The republican battle against the Church, however, encountered the new Pope along its way, - Pius X, elected to the Papal throne on August 4th 1903. With his encyclicals Vehementer nos of February 11th 1906, Gravissimo officii of August 10th of the same year, Une fois encore of January 6th 1907, Pius X, assisted by his Secretary of State Raffaele Merry del Val, he protested solemnly against the secular laws, urging Catholics to oppose them through all legal means, with the aim of conserving the traditions and values of Catholic France. Faced with this determination, the Third Republic did not dare activate the persecution fully, so as to avoid the creation of martyrs, and thus renounced the closing of the churches and the imprisonment of priests. Pius X’s politics without concessions, proved to be far-sighted. The law of separation was never applied with rigor and the Pope’s appeal contributed to a great rebirth of Catholicism in France on the eve of the First World War. Pius X’s ecclesiastical politics, the opposite of his predecessor’s, represents, in the final analysis, an unappealable historical condemnation of the ralliement.
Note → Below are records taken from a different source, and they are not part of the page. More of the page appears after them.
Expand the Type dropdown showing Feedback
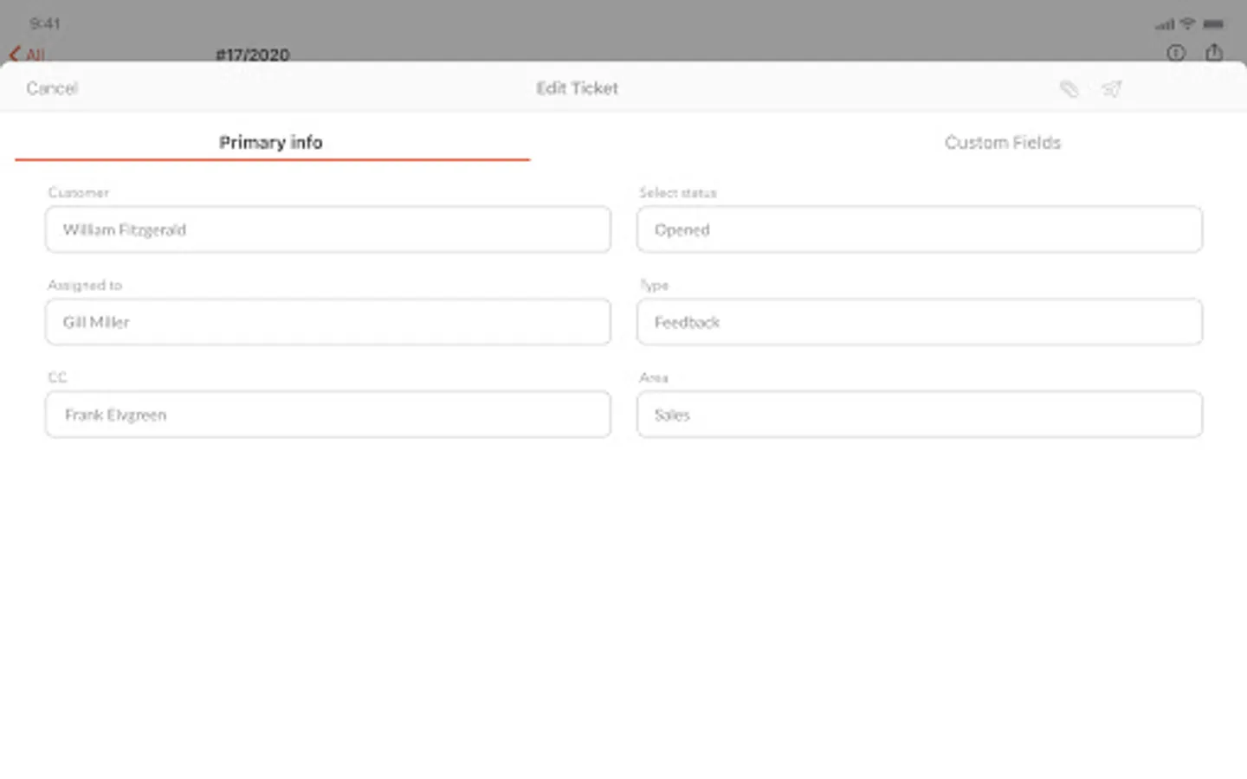The width and height of the screenshot is (1247, 779). tap(919, 322)
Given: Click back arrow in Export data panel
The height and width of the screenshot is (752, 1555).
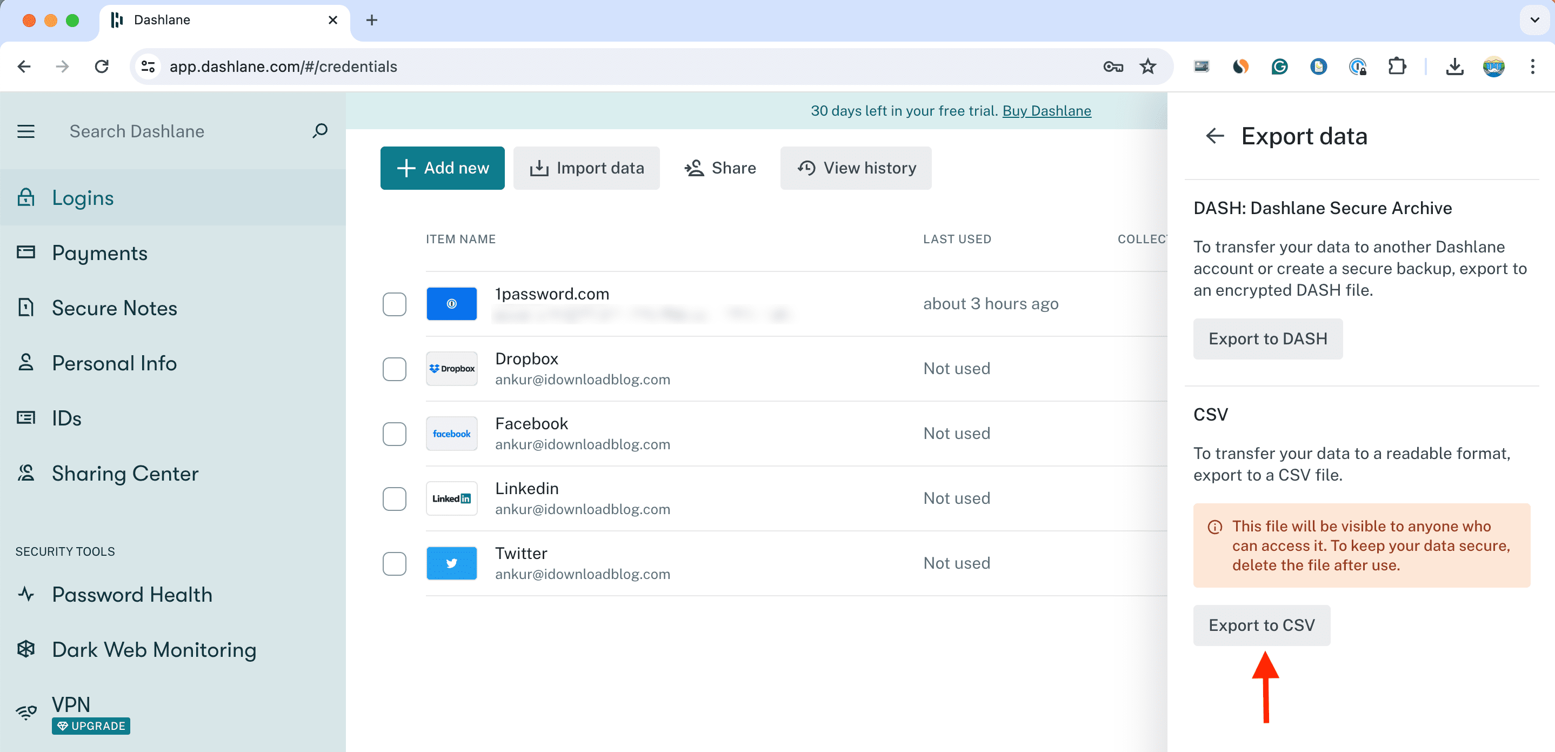Looking at the screenshot, I should 1215,137.
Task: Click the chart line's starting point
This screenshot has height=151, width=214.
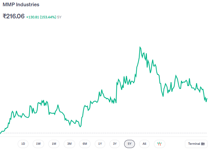Action: [x=1, y=133]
Leo XIII never professed liberal errors, on the contrary, he explicitly condemned them. The historian, nevertheless, cannot ignore the contradiction between Pope Pecci’s Magisterium and his political and pastoral stance. In the encyclicals Diuturnum illud, Immortale Dei e Libertas, he reiterated and developed the political doctrine of Gregory XVI and Pius IX, but the policy of ralliement contradicted his doctrinal premises. Leo XIII, far from his intentions, encouraged, at the level of praxis, those ideas and tendencies that he condemned on the doctrinal level. If we attribute the significance of a spiritual attitude to the word liberal, of a political tendency to concessions and compromise, we have to conclude that Leo XIII had a liberal spirit. This liberal spirit was manifested principally as an attempt to resolve the problems posed by modernity, through the arms of diplomatic negotiation and compromises, rather than with the intransigence of principles and a political and cultural battle. In this sense, as I have shown in my recent volume Il ralliement di Leone XIII. Il fallimento di un progetto pastorale (Le Lettere, Florence 2014), the principal consequences of ralliement, were of a psychological and cultural order more than a political one. To this strategy the ecclesiastic “Third Party” was called upon, which throughout the 20th century tried to find an intermediate position between modernists and anti-modernists who were contending the issue.
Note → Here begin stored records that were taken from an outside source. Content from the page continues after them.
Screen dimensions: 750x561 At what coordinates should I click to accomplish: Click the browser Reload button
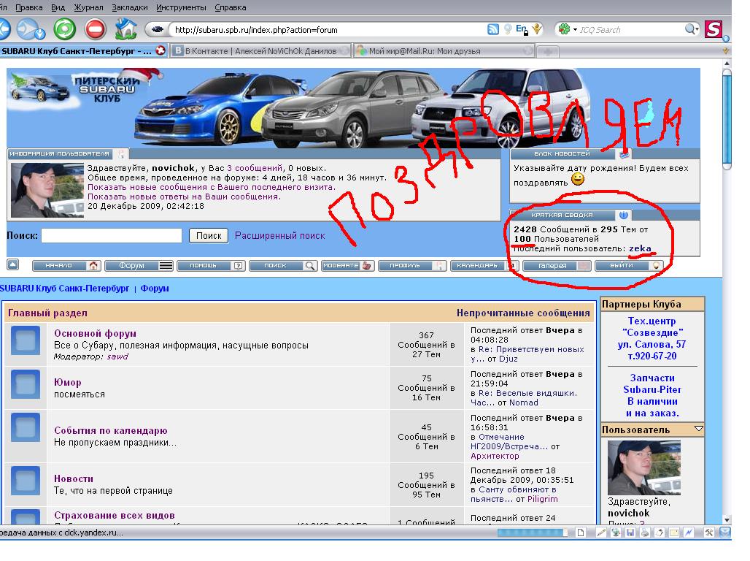(64, 29)
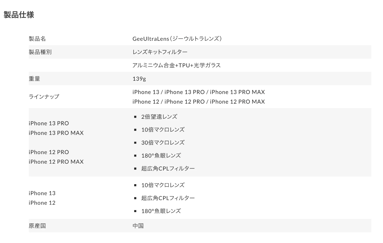Image resolution: width=383 pixels, height=243 pixels.
Task: Click the iPhone 12 PRO MAX label
Action: pos(56,162)
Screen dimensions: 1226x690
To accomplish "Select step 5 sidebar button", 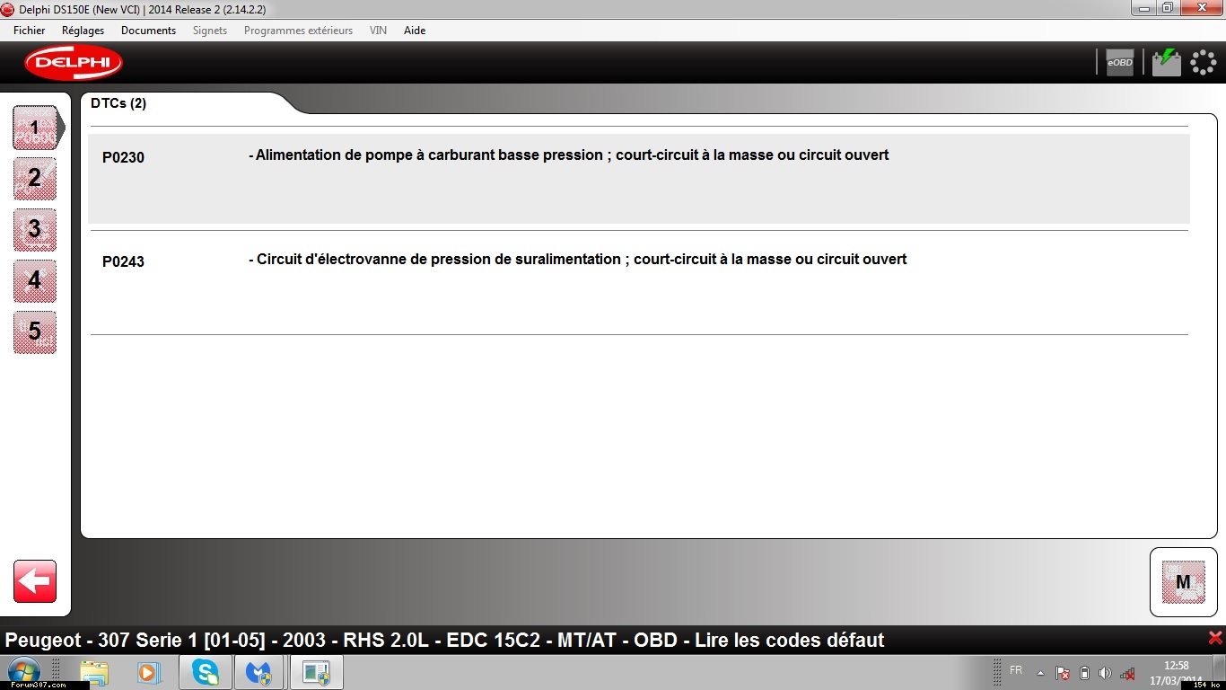I will click(x=35, y=332).
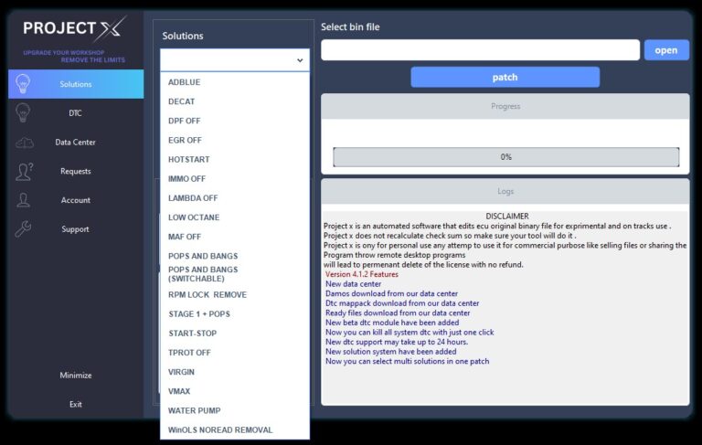The image size is (702, 445).
Task: Collapse the Solutions dropdown chevron
Action: click(x=299, y=60)
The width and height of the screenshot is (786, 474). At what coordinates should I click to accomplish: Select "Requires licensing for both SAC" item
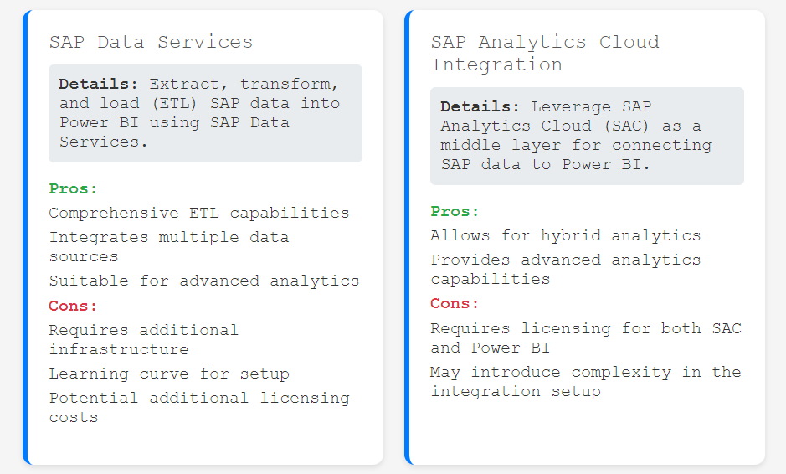(x=585, y=337)
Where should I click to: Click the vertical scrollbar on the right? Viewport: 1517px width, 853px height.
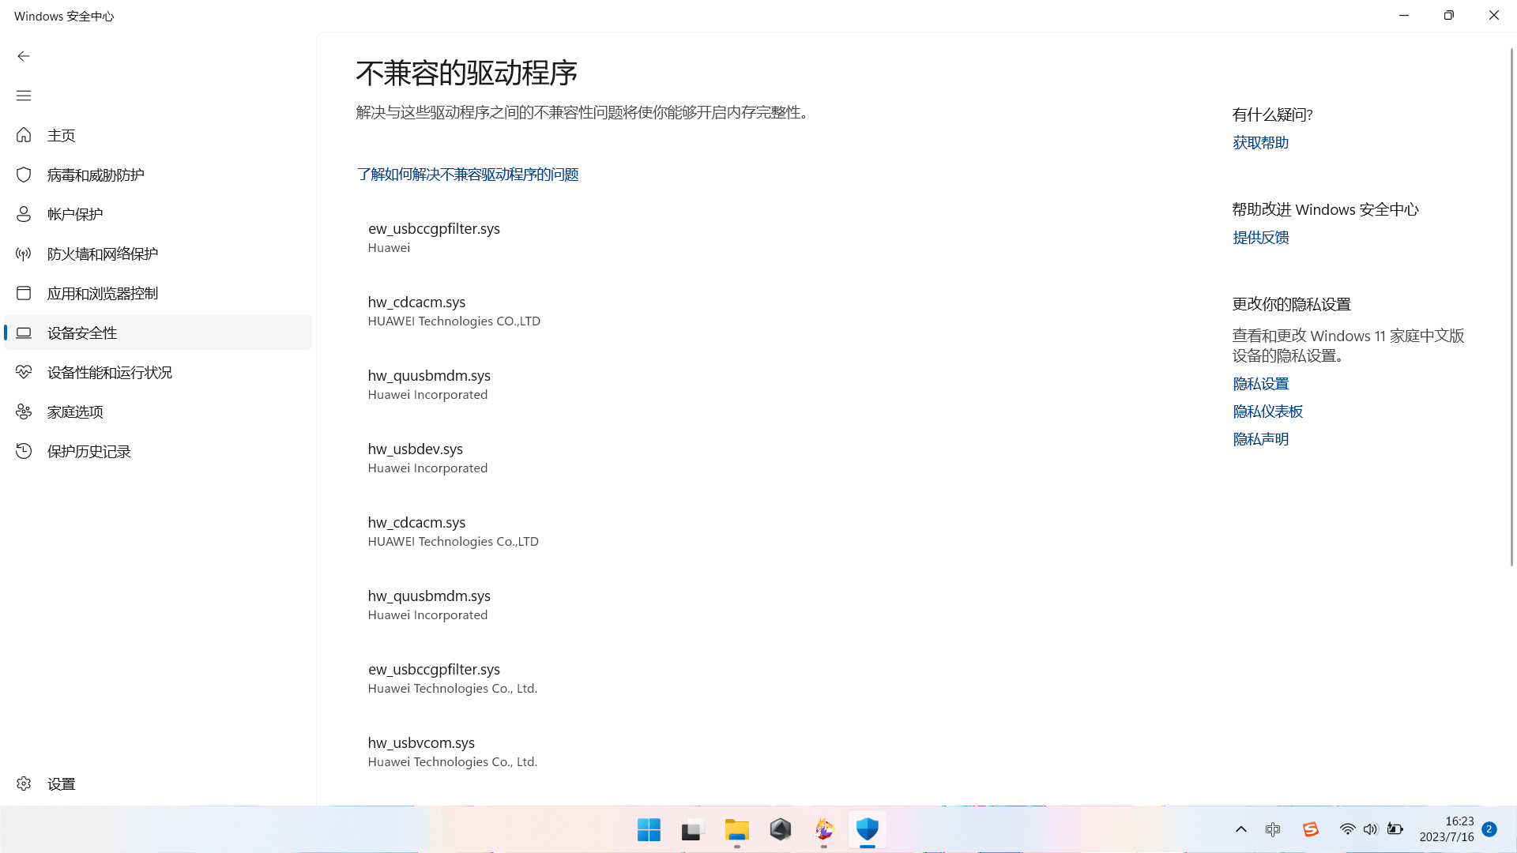tap(1511, 308)
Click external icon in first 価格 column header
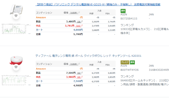Image resolution: width=169 pixels, height=101 pixels. [x=79, y=12]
The spirit of ralliement with the modern world has been around for more than a century, and the great temptation to which the Church is exposed to, is still [with us]. In this regard, a Pope of great doctrine such as Leo XIII made a grave error in pastoral strategy. The prophetic strength of St. Pius X is the opposite, in the intimate coherence of his pontificate between evangelical Truth and the life of the Church in the modern world, between theory and praxis, between doctrine and pastoral care, with no yielding to the lures of modernity.